The area stretches from the grounds of Cortes House in the west to Cortes Village in the east on the border with the adjacent parish of Lonmay.

== Schools ==
Primary education is provided at Rathen School, whilst secondary pupils travel to Fraserburgh Academy.

== Transport ==
Cortes lies at the northern end of the A952 road at its junction with the A90 road.

Regular bus services connect the area to Fraserburgh, Peterhead and Aberdeen, and an on-demand Dial-a-bus service is also available.
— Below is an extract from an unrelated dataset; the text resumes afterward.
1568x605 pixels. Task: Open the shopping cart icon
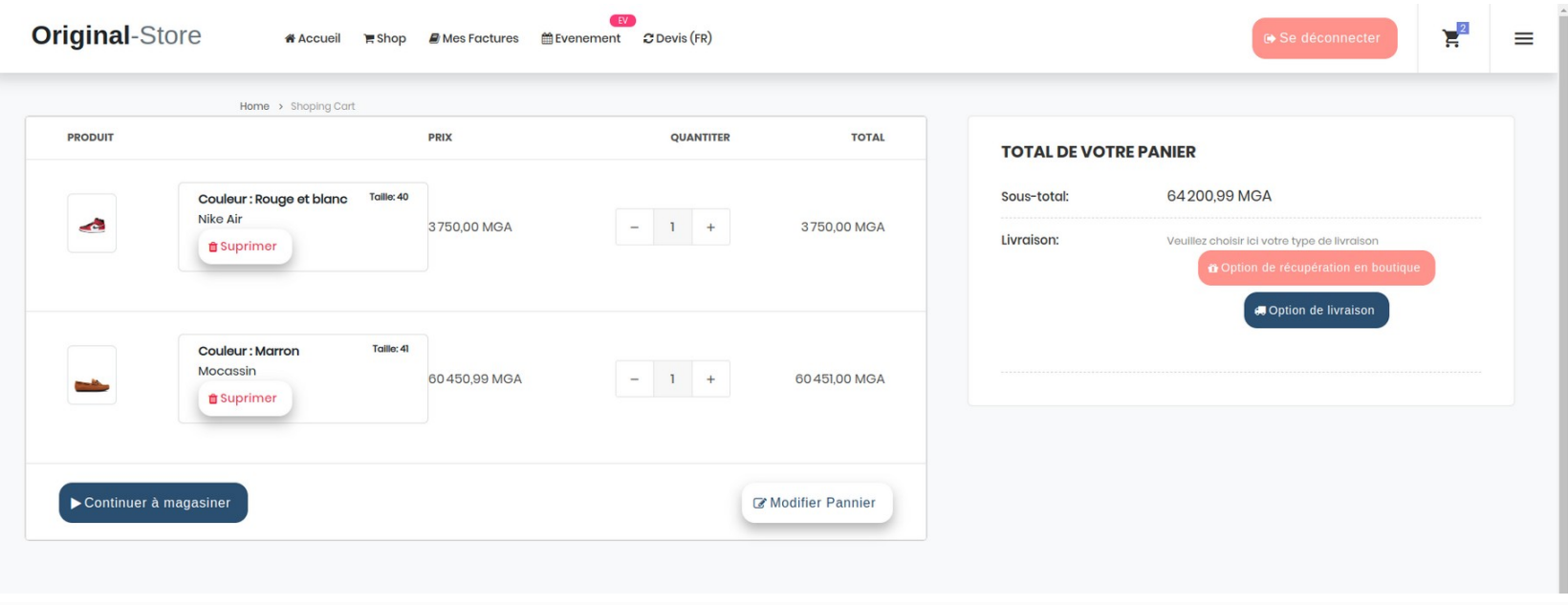1451,38
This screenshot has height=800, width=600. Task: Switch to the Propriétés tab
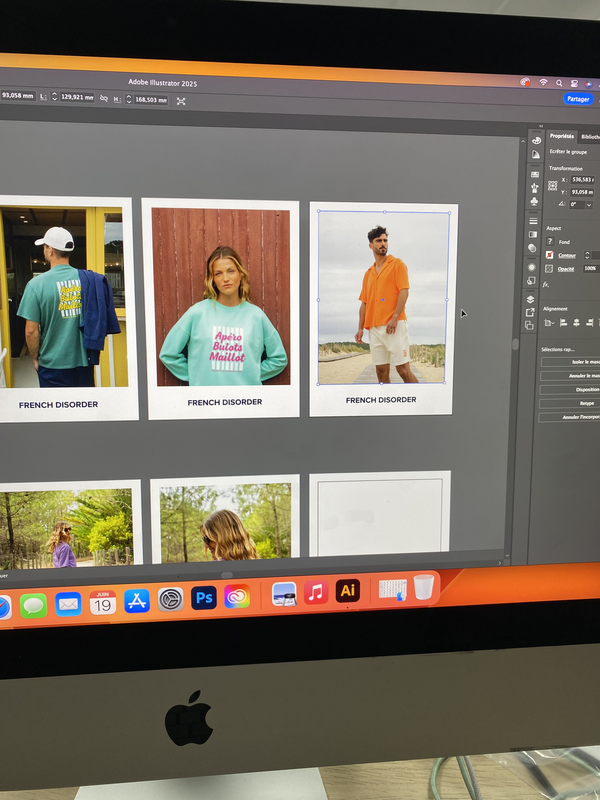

The nearby Lonmay railway station closed in 1979, and now offers an access point to the Formartine and Buchan Way, the long-distance path that follows the route of the former railway.

== Landmarks ==
To the south lies Mormond Hill, on the slopes of which a hill figure known as the White Stag of Mormond, marked with quartz stones, was first laid out by Mr F. W. Cordiner of Cortes to mark his wedding in 1870.

== History ==
The name Cortes is said to derive from a Gaelic word meaning circle, in reference to a structure that was described as a Druid temple in the New Statistical Account of Scotland (1845), but is now believed to be the remains of a recumbent stone circle.

Another stone circle, of which only three stones remain, is situated on farmland at Cortie Brae.

Cortes House is a granite-built Regency mansion, built in 1810.